> _GIVEN INFORMATION_:
▶
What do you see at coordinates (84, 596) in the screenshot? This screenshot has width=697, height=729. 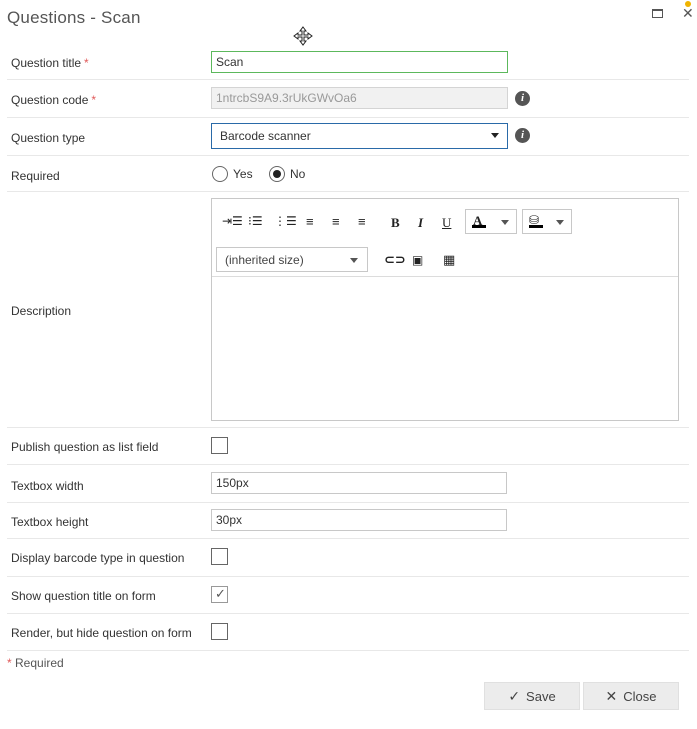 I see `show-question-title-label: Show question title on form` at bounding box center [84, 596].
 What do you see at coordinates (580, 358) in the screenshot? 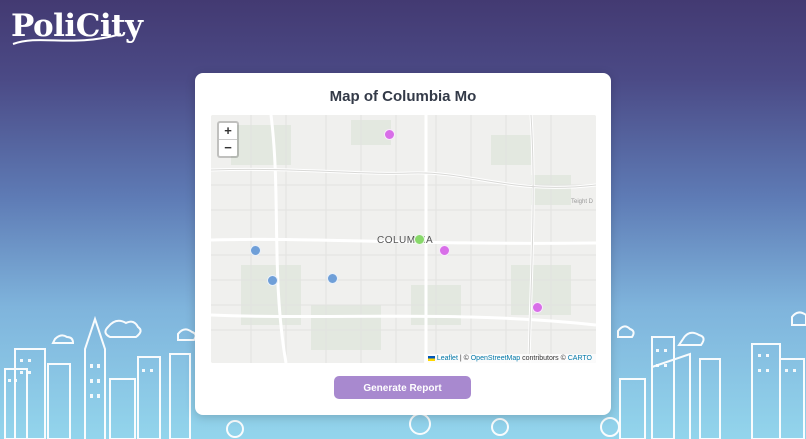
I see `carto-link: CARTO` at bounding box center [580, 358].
◀
▶
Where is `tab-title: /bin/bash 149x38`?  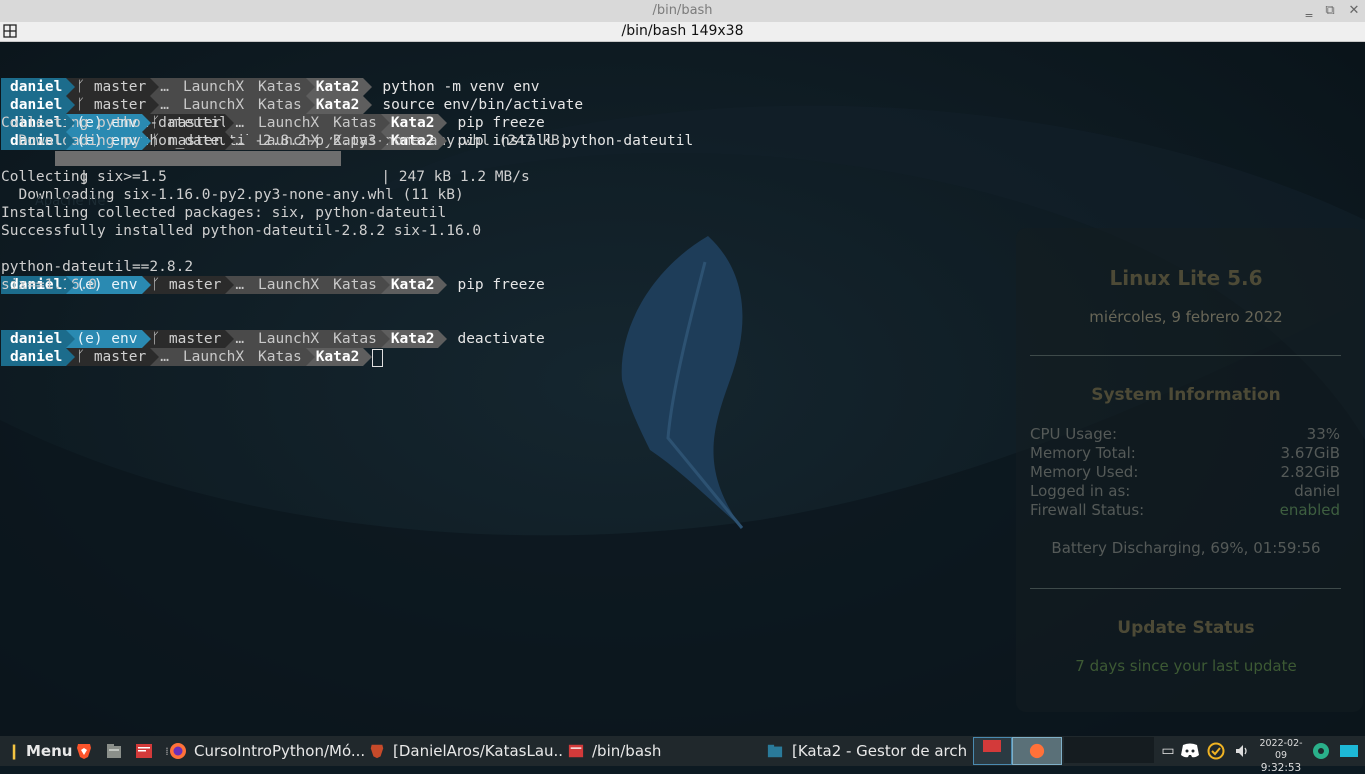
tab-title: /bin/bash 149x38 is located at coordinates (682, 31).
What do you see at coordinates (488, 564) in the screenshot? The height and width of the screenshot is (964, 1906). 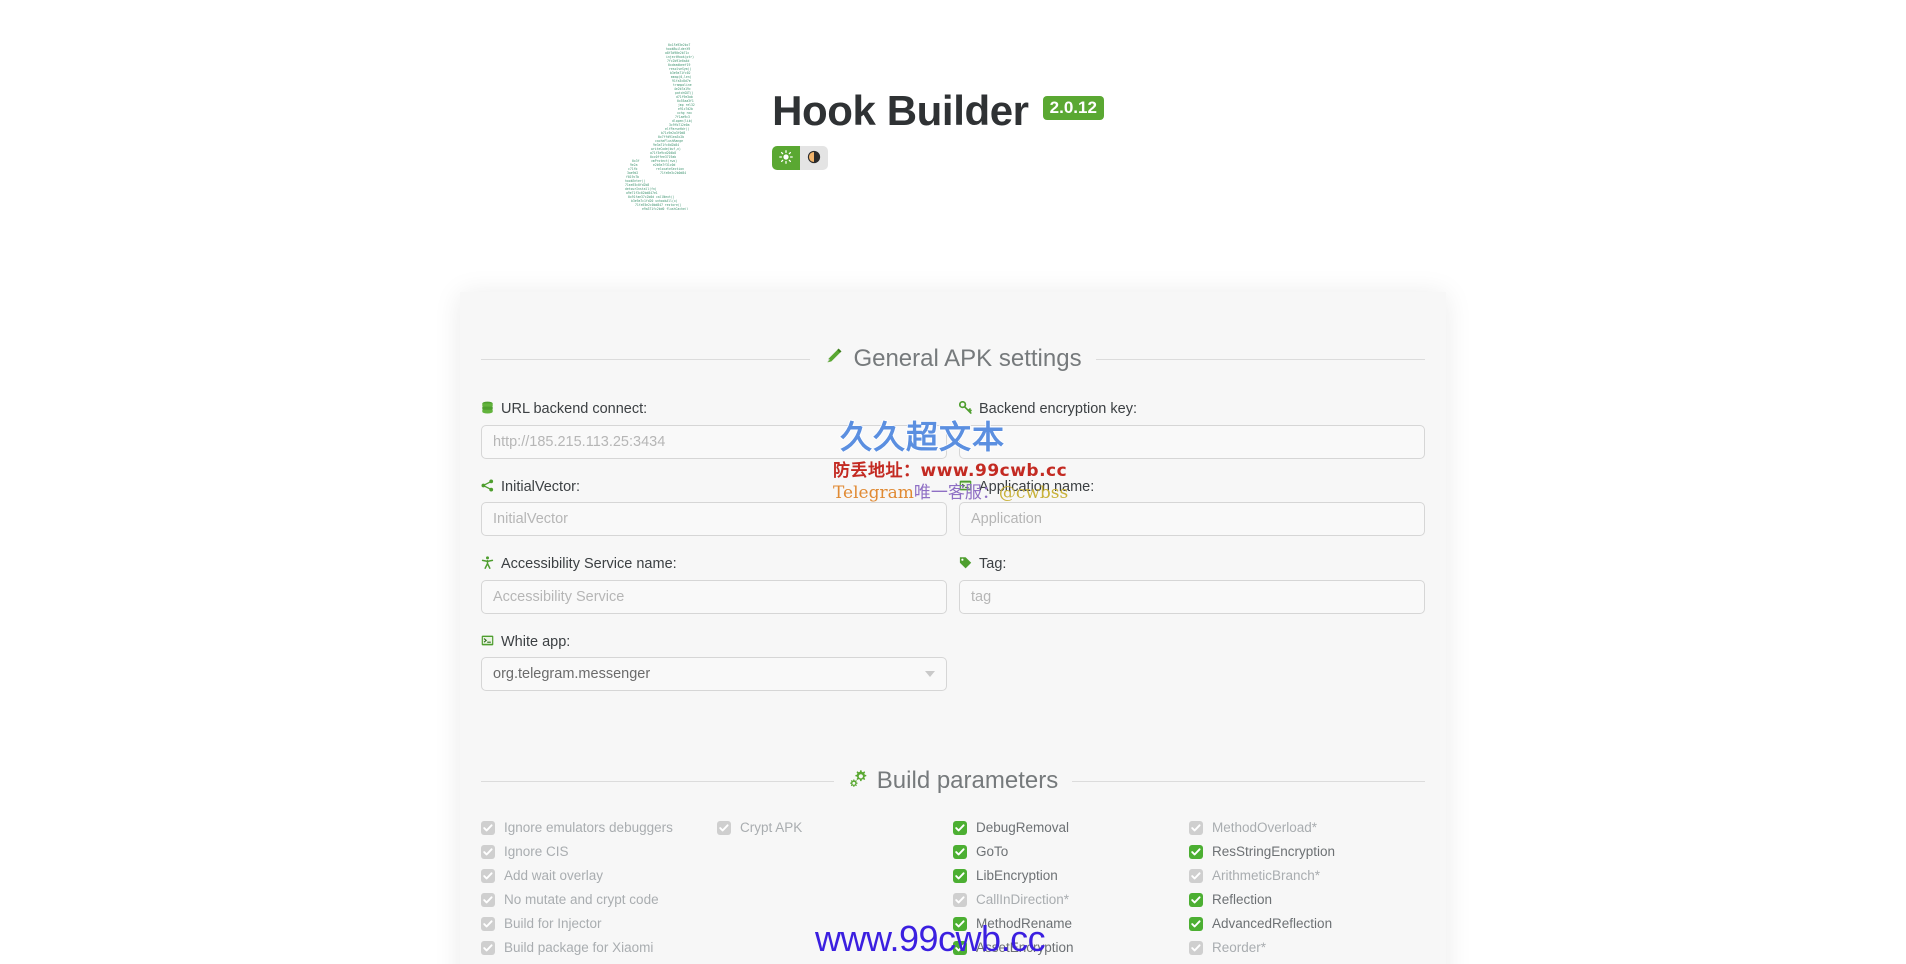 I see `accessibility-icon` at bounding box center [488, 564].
◀
▶
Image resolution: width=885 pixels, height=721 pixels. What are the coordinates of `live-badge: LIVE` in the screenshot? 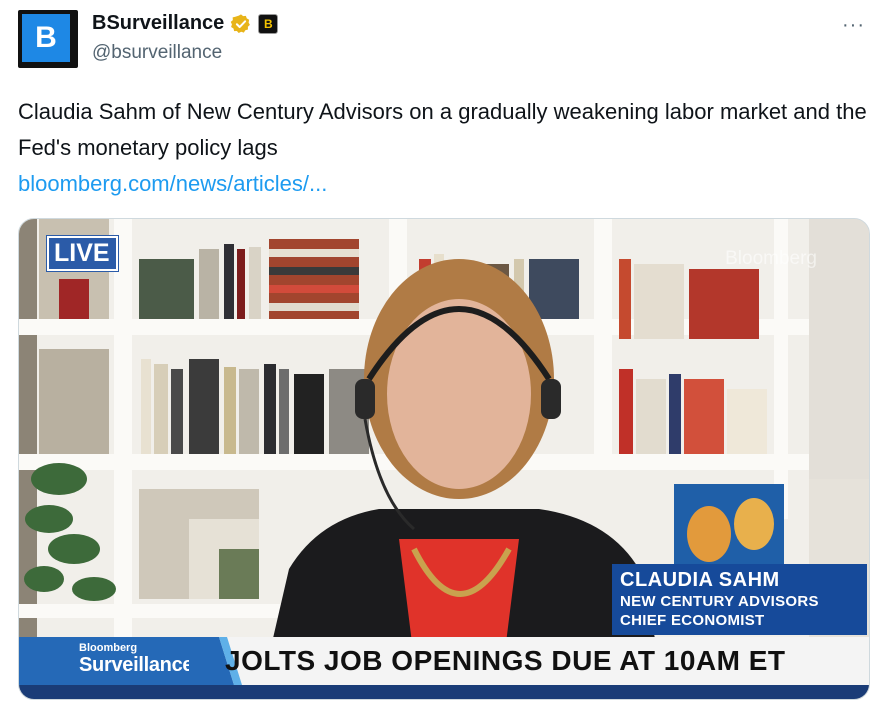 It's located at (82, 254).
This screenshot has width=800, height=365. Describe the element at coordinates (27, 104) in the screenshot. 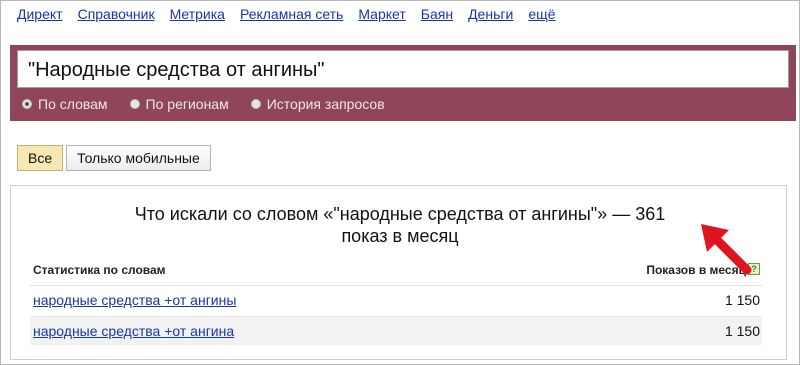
◀
> _GOAL OF THE EXERCISE_: Copy the records word for word, starting with the line that contains "What do you see at coordinates (580, 358)" and ending with the line that contains "center [580, 358].", both included. Leave the pictures out of your copy.

> _EXPECTED ANSWER_:
 What do you see at coordinates (580, 358) in the screenshot? 
I see `carto-link: CARTO` at bounding box center [580, 358].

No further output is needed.